After addressing FDA's concerns, Reata's wait for ataxia drug decision extended by 3 months

Reata Pharmaceuticals has done its homework in responding to the FDA’s concerns about an application for its nerve disorder drug. But now the biotech has to sit tight for an extra three months while the agency mulls things over.

The FDA had previously raised concerns in a meeting with Reata about the company’s application to approve a drug called omaveloxolone for the inherited nerve disorder Friedreich's ataxia.
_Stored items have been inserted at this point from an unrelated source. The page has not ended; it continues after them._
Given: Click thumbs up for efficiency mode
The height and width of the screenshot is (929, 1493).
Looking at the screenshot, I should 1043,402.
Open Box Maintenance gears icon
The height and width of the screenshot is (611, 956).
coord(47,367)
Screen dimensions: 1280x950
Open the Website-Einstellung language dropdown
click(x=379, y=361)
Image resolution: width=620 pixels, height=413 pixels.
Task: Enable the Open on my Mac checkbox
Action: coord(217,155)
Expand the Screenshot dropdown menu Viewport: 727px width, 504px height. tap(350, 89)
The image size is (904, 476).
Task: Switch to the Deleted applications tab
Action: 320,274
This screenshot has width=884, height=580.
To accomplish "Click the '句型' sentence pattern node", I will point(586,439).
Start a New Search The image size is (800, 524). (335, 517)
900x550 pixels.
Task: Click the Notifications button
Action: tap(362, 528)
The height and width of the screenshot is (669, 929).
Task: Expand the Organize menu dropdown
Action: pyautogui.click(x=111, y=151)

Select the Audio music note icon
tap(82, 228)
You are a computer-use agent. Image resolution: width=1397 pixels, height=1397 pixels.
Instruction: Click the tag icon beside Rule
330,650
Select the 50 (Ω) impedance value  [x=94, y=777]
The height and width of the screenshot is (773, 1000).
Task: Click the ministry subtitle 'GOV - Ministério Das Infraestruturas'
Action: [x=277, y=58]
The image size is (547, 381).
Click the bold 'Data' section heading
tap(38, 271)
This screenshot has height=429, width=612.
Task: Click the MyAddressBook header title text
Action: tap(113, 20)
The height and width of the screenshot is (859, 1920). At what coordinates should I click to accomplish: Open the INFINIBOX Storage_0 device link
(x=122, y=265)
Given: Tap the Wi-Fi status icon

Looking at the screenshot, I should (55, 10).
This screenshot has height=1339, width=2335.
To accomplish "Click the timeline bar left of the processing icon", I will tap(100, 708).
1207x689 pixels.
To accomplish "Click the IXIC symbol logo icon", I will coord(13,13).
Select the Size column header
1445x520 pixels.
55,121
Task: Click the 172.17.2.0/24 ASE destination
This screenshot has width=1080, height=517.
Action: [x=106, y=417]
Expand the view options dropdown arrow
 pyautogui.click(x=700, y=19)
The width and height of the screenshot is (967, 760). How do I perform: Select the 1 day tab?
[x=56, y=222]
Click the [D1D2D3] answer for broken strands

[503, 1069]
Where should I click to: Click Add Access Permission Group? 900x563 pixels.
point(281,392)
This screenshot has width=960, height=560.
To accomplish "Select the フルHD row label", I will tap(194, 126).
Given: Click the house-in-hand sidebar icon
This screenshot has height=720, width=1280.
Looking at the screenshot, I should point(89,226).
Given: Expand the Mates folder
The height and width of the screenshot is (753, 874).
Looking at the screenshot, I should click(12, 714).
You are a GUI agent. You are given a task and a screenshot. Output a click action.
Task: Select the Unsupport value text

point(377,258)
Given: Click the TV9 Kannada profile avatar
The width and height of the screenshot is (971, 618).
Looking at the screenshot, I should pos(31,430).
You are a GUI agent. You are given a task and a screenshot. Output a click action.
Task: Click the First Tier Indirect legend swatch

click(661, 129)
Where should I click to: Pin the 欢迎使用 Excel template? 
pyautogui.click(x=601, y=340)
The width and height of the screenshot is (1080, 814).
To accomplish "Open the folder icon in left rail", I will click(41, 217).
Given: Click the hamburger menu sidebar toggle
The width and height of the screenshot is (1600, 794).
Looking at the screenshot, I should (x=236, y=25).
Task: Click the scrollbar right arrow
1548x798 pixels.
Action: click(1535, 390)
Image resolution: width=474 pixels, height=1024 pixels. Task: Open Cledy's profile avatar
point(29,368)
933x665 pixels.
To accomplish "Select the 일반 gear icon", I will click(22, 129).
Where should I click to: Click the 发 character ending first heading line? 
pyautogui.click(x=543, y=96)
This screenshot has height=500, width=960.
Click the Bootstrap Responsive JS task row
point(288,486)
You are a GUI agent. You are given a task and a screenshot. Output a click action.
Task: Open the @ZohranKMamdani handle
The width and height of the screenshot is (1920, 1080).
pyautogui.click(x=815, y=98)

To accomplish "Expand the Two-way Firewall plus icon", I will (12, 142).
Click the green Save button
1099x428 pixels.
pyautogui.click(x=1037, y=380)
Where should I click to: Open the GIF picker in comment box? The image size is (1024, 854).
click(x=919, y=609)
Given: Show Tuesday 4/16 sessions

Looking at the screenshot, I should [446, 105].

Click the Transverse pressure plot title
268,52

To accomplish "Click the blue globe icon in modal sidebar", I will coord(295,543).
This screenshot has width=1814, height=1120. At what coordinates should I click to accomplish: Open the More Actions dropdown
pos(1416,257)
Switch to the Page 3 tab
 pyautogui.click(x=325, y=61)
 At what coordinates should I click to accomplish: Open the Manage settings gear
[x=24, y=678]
As a result, the company submitted an updated analysis of its MOXIe extension study for the drug using data up to March, as well as an analysis of the relevance of Nrf2—a transcription factor that is the target of omaveloxolone—to the pathophysiology of Friedreich’s ataxia.

The agency told Reata yesterday that these submissions comprised a major amendment to the application and pushed back its decision date by three months to Feb 28, 2023.

The drug has had a lively journey towards potential approval, including surprising analysts by meeting its primary endpoint in a phase 2 trial back in 2019. The company is betting that Nrf2—which induces molecular pathways that promote the resolution of inflammation by restoring mitochondrial function, reducing oxidative stress and inhibiting pro-inflammatory signaling—will hold the key to providing the first treatment for Friedreich's ataxia.

“We are pleased with the FDA’s decision to review the new information we recently provided to the division,” said Reata CEO Warren Huff. “We remain committed to our goal of working with the FDA to secure regulatory approval for omaveloxolone as quickly as possible for patients with this severe disease that has no approved therapies.”

Reata’s other most advanced clinical candidate, bardoxolone, has had its own problems with the FDA. Last December, a panel of advisers voted unanimously that the chronic kidney disease med, which also targets Nrf2, was not effective. This was followed up by a complete response letter from the FDA in February confirming the drug’s application could not be approved in its current form.